Integrations

ip·Solis connects to your existing infrastructure rather than replacing it. All integration credentials are configured at runtime via Admin → Settings and stored in the app_config table — no container rebuild required when credentials change.

Settings integrations view


Active Directory / LDAP

Active Directory is the backbone of user identity in ip·Solis. It is used for:

  • User validation — confirming that a requester's account exists and is active
  • Manager lookup — resolving the requester's manager for approval routing
  • Group membership — adding and removing users from groups as part of runbook steps and Group Access automation
  • Eligible requestor checks — verifying that a user is a member of a restricted AD group before allowing a request

Configure in Admin → Settings → Active Directory:

Setting Description
Server LDAP server hostname or IP
Port Default: 389 (LDAP) or 636 (LDAPS)
Bind DN / password Service account credentials
Base DN Search root for user and group lookups
Auth type NTLM or Kerberos (NTLM signing supported)
Consumer attributes AD field names for department, cost_center, company, employeeID, title

Microsoft Entra ID (Azure AD) SSO

Entra ID provides SSO authentication for the self-service portal. When entra.mode is set to entra_only or entra_with_onprem, users are redirected to Microsoft's login page and returned to the portal with a verified identity.

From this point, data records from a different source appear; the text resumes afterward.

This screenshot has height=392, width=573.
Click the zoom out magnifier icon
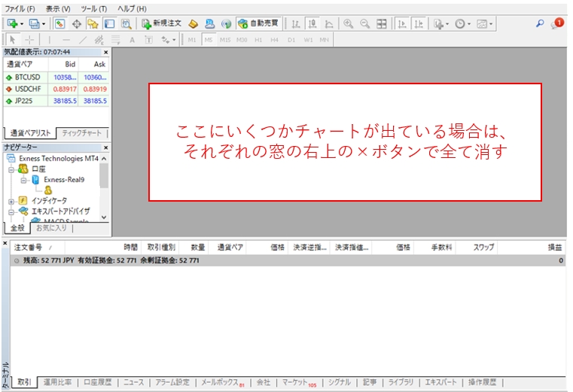(x=364, y=24)
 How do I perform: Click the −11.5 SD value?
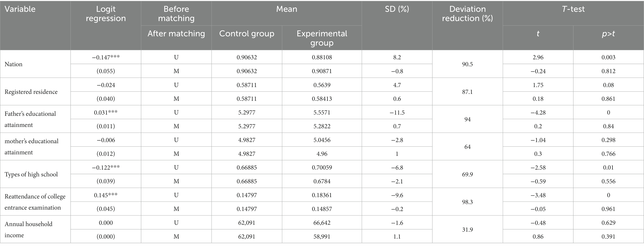397,113
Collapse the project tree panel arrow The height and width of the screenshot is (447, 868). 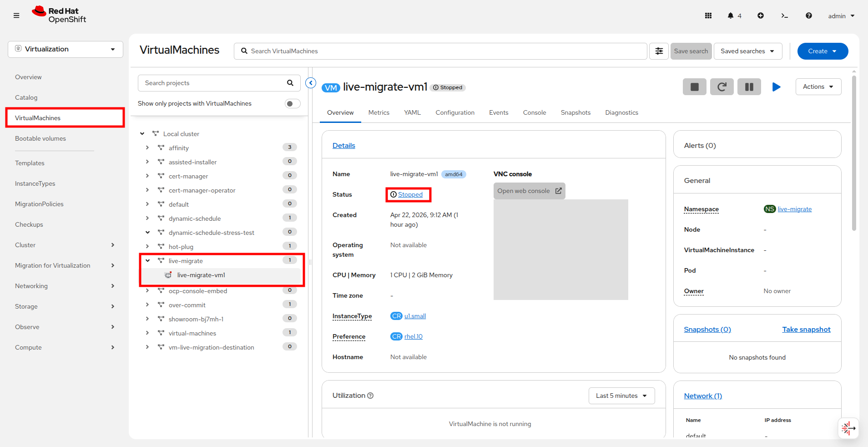pos(311,83)
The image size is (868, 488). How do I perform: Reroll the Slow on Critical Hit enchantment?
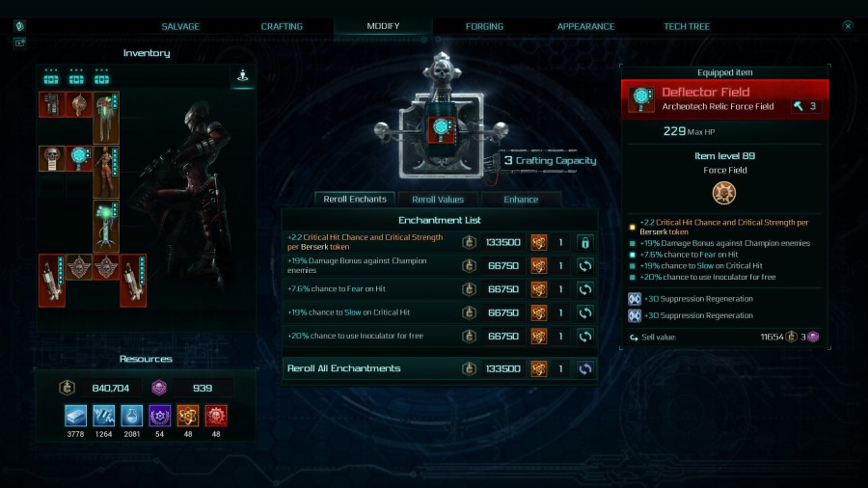coord(584,313)
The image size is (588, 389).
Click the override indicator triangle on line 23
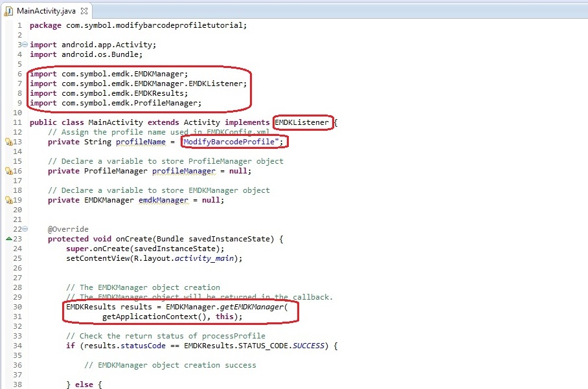(8, 239)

Configure in Admin → Settings → Entra ID:

Setting Description
Tenant ID Your Azure AD tenant
Client ID App registration client ID
Client secret App registration secret
Redirect URI Must match the registered redirect in Azure Portal
Domain allow-list Optional: restrict login to specific email domains
Mode disabled / entra_only / entra_with_onprem

Use Test Entra Credentials to verify the client credentials via a token-flow check before saving.


SCIM 2.0 *(Pro)*

ip·Solis exposes a leaver-focused SCIM 2.0 endpoint at /scim/v2/* for identity providers that support SCIM deprovisioning. Compatible with Okta, SailPoint, and Ping.

The supported operations that trigger the leaver flow are:

  • DELETE /scim/v2/Users/{id} — triggers full leaver processing
  • PATCH /scim/v2/Users/{id} with active=false — triggers full leaver processing
  • PUT /scim/v2/Users/{id} with active=false — triggers full leaver processing

Create, read, and update operations are acknowledged but no-op (ip·Solis does not store user accounts — users become real when they make their first order).

Authentication: mint a token with scim:read + scim:write scopes from Admin → API Tokens and paste it into your IDP connector configuration.

See Lifecycle & Asset Pool → HR Leaver Flow for the full leaver behaviour.


HR Leaver Webhook *(Pro)*

A purpose-built webhook at POST /hr/leaver for HR systems that push termination events. Supported natively for Workday, SAP SuccessFactors, Microsoft Graph, and a generic ip·Solis-native format.

Authentication: scoped API token (scope hr:leaver) or HMAC-SHA256 body signing using WEBHOOK_SECRET_TOKEN.

See Lifecycle & Asset Pool → HR Leaver Flow for payload formats and full documentation.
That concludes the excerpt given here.